- [Task to complete]
Scan the records beneath this line for the line holding "情報セキュリティ基本方針 (180, 1634)" and the line holding "Real Estate (1093, 53)", then transcribe exactly those two and all lines between.

Input material below:

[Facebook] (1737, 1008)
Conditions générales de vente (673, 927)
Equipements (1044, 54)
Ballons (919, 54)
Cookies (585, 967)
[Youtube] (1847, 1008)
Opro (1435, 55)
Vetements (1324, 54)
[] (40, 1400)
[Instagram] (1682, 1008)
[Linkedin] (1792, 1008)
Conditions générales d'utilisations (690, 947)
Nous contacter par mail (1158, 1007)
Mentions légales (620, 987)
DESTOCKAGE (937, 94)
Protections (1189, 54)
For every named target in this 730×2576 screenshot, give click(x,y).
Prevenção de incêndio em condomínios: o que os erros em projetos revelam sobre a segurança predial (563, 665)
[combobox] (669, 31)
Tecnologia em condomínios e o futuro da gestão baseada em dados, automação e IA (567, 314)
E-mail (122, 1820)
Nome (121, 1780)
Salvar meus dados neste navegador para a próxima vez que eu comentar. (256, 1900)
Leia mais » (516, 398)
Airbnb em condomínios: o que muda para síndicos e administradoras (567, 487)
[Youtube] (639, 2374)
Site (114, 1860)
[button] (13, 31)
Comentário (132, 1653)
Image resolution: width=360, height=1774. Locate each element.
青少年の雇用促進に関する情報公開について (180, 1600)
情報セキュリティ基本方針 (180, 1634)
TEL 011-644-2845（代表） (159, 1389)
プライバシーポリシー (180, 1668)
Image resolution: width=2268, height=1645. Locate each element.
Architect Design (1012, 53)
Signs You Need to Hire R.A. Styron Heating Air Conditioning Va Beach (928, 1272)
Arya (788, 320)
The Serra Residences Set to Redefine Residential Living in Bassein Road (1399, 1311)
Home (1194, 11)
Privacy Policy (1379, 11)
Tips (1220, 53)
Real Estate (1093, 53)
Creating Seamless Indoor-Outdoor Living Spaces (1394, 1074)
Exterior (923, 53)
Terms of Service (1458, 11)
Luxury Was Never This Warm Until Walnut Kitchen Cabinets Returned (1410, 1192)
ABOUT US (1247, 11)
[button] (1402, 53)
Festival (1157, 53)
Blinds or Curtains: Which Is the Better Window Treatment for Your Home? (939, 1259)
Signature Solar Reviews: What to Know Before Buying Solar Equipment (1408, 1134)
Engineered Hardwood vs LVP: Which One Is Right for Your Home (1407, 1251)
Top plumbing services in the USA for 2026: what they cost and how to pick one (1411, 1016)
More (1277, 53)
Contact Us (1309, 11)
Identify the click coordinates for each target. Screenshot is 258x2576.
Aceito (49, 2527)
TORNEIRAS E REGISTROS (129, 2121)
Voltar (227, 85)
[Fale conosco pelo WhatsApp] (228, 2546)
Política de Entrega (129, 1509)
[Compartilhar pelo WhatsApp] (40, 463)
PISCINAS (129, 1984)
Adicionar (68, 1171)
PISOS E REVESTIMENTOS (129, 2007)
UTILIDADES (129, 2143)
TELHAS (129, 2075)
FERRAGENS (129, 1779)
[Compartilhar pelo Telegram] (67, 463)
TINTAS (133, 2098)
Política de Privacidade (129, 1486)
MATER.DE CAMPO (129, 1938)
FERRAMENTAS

End of Input material.

- [Output of the exercise]
情報セキュリティ基本方針 (180, 1634)
TEL 011-644-2845（代表） (159, 1389)
プライバシーポリシー (180, 1668)
Image resolution: width=2268, height=1645. Locate each element.
Architect Design (1012, 53)
Signs You Need to Hire R.A. Styron Heating Air Conditioning Va Beach (928, 1272)
Arya (788, 320)
The Serra Residences Set to Redefine Residential Living in Bassein Road (1399, 1311)
Home (1194, 11)
Privacy Policy (1379, 11)
Tips (1220, 53)
Real Estate (1093, 53)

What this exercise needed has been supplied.